Input records:
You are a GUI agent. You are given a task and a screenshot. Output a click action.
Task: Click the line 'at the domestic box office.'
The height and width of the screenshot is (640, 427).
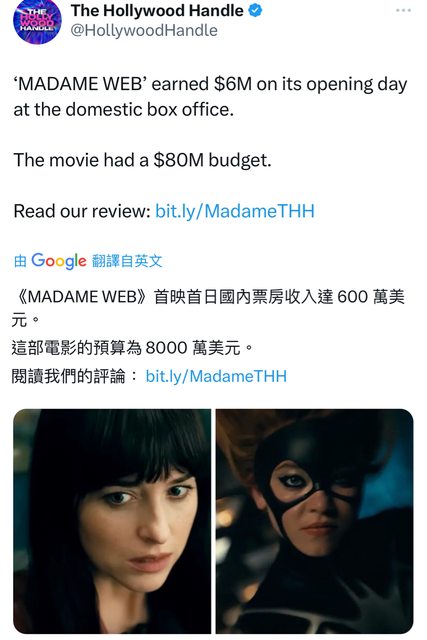(124, 109)
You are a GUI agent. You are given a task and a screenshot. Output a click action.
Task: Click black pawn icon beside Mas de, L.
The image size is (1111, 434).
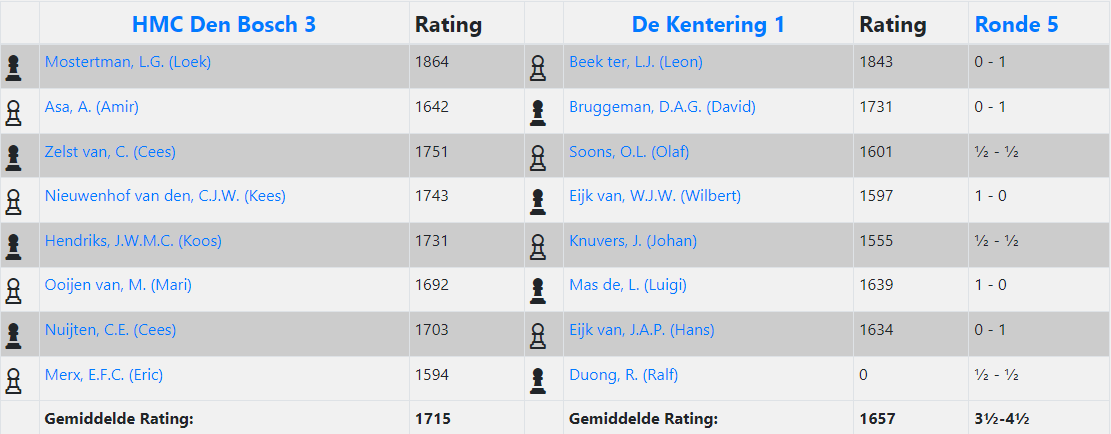[538, 291]
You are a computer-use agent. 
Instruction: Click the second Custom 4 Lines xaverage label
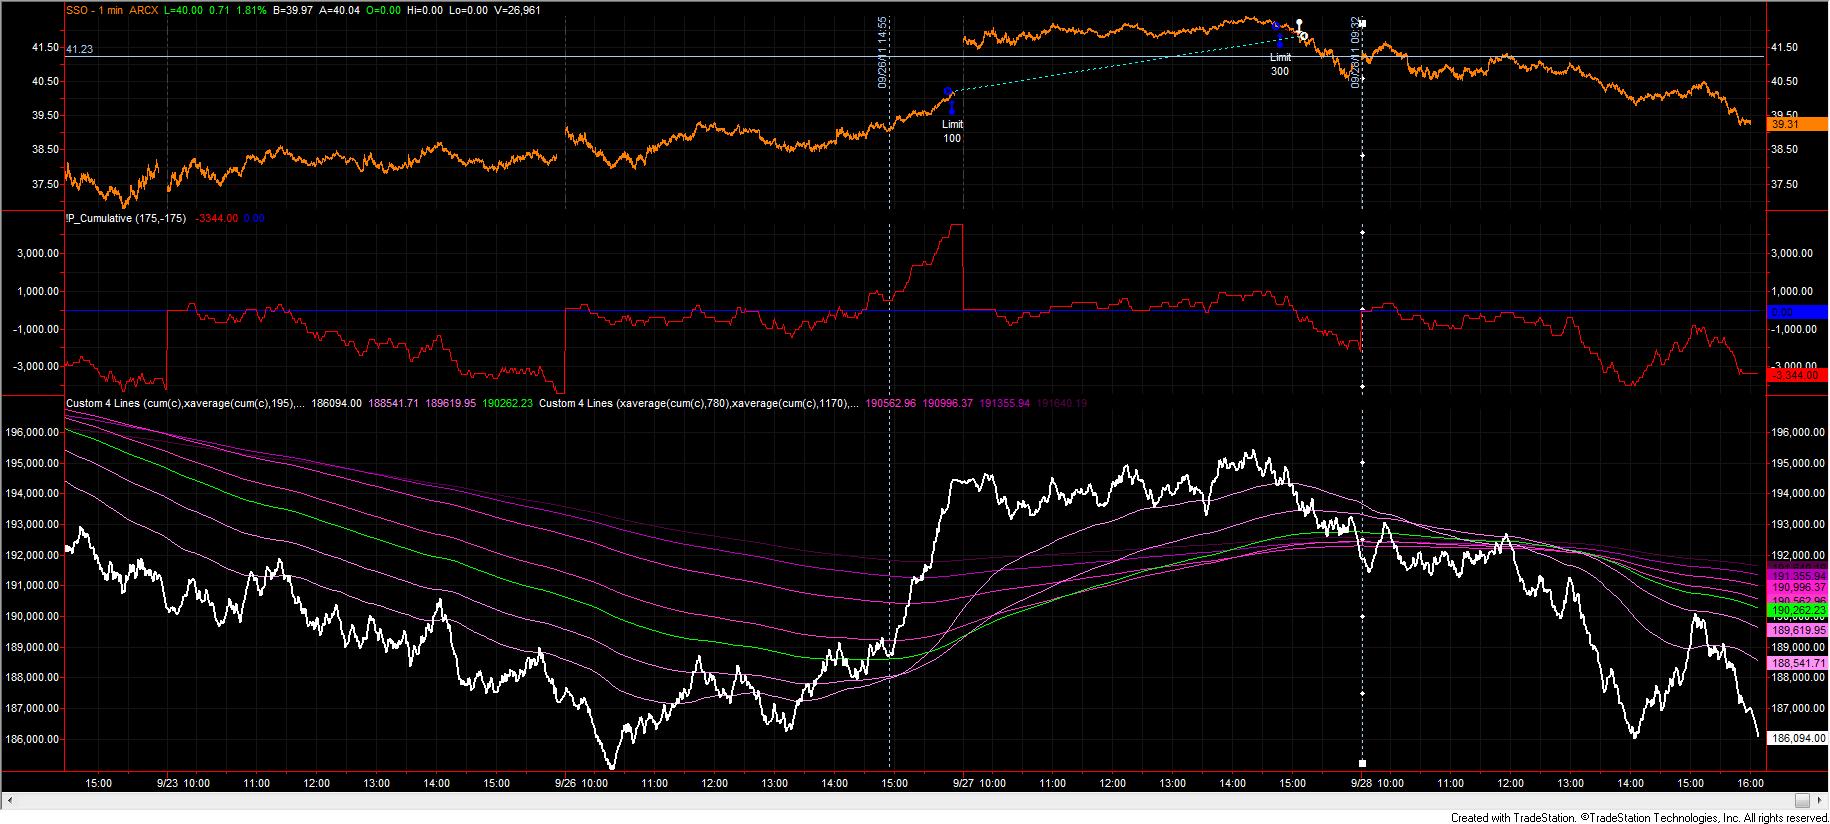[x=696, y=404]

Prompt:
Please transcribe exactly the lines from the one containing "Instruction: Click the" through the last line of the records above, both included, and leave out every picture.

Solution to this task:
Instruction: Click the second Custom 4 Lines xaverage label
[x=696, y=404]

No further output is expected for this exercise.